IN THE LABOUR COURT OF SOUTH AFRICA
BRAAMFONTEIN
2004.12.3 CASE NO: J347/03
In the matter between
NEWCONN INVESTMENTS (PROPRIETARY) LIMITED
t/a SANGIRO APPLICANT
AND
MOSSAWU obo
MARY RANKO AND 220 OTHERS RESPONDENTS
JUDGMENT
REVELAS J: In this matter an application was brought on an urgent basis by the
applicant, Newconn Invetments (Pty) Limited trading as Sangiro, against the Motor, Steel
Security and Allied Workers Union (“MOSSAWU” or “the Union”) and 221 employees
formally employed by the applicant.
The relief sought by the applicant is that the warrant of execution issued under case number
J347/03 be set aside. The warrant was issued on 24 November 2004 in terms whereof I granted
compensation to the employees during an application for default judgment.

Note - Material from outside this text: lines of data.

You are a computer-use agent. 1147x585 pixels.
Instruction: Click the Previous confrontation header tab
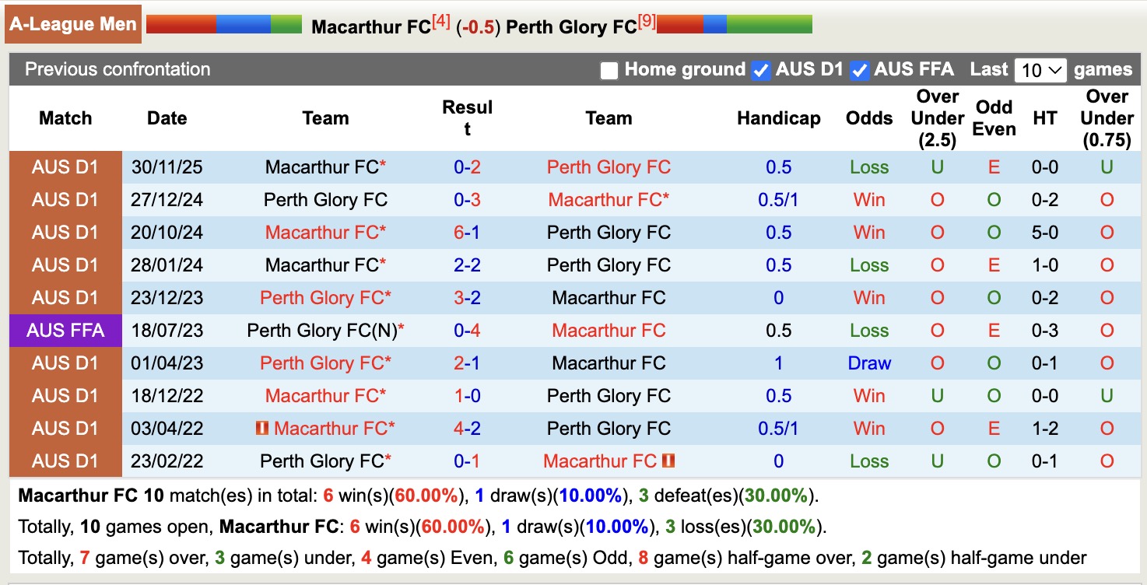pyautogui.click(x=117, y=69)
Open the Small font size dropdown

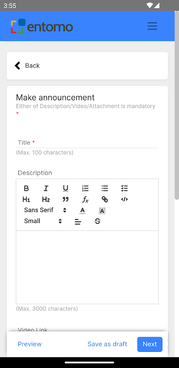pyautogui.click(x=43, y=221)
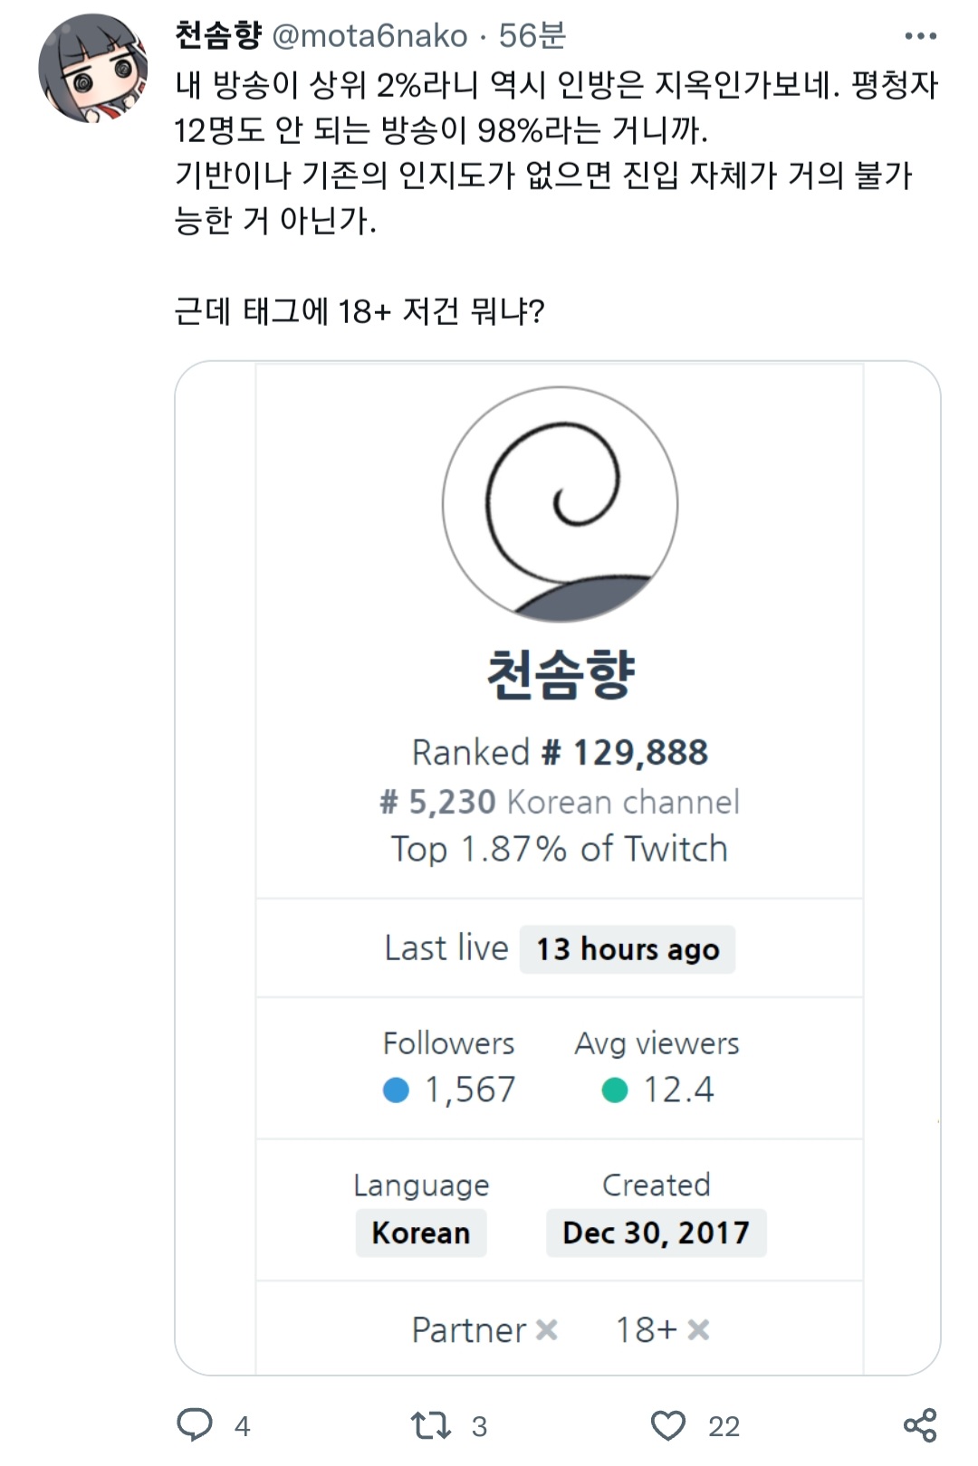Click the Ranked # 129,888 text
The image size is (978, 1466).
click(x=560, y=752)
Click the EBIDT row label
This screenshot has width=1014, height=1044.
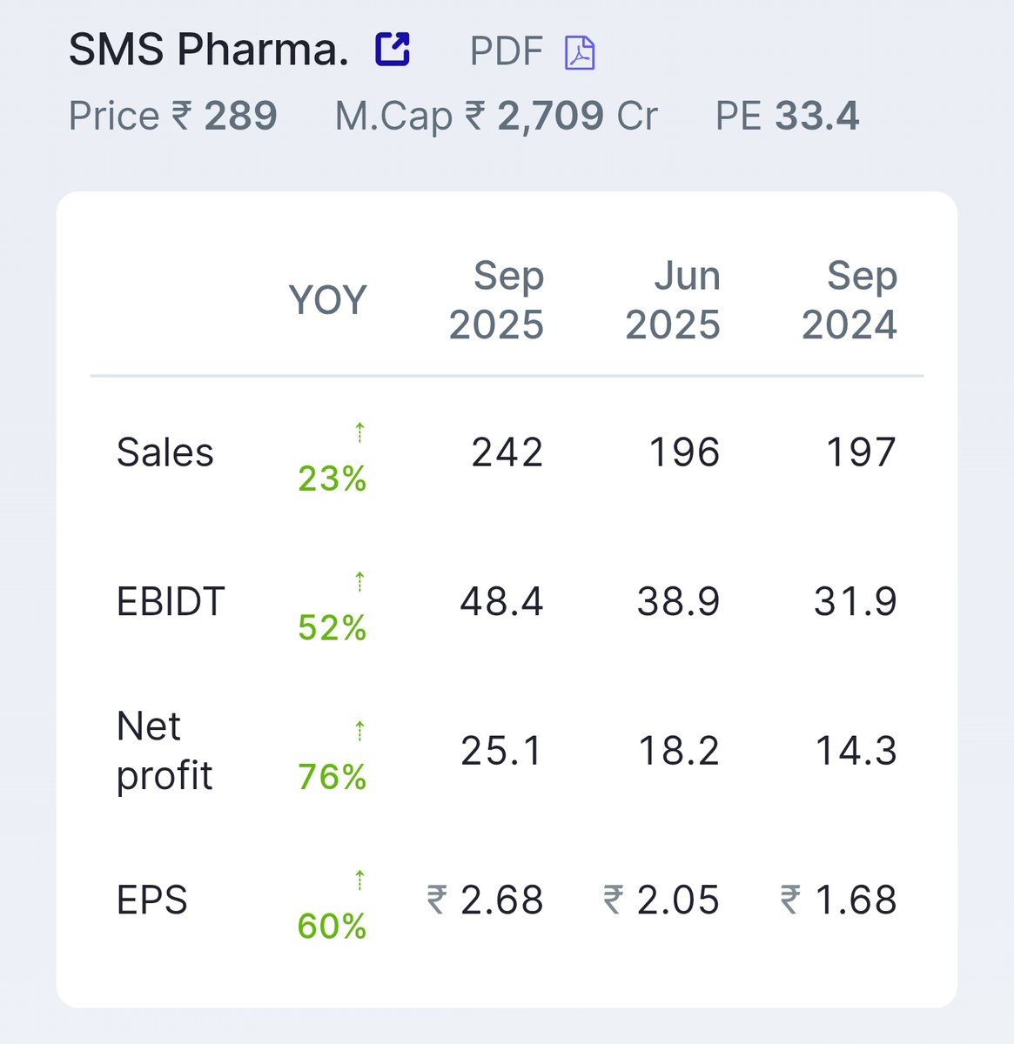coord(171,602)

The application now
requests that the judgment “be suspended” pending the finalisation of the applicant’s application
for rescission of that judgment, which it intends to file by no later than 15 December 2004, which
is in approximately twelve days’ time.
The applicants also seek costs against the first, second and third respondents (the third respondent
being the attorneys of record, Mpila J Attorneys), jointly and severally, the one paying the other to
be absolved, on a scale as between attorney and client and de bonis propriis.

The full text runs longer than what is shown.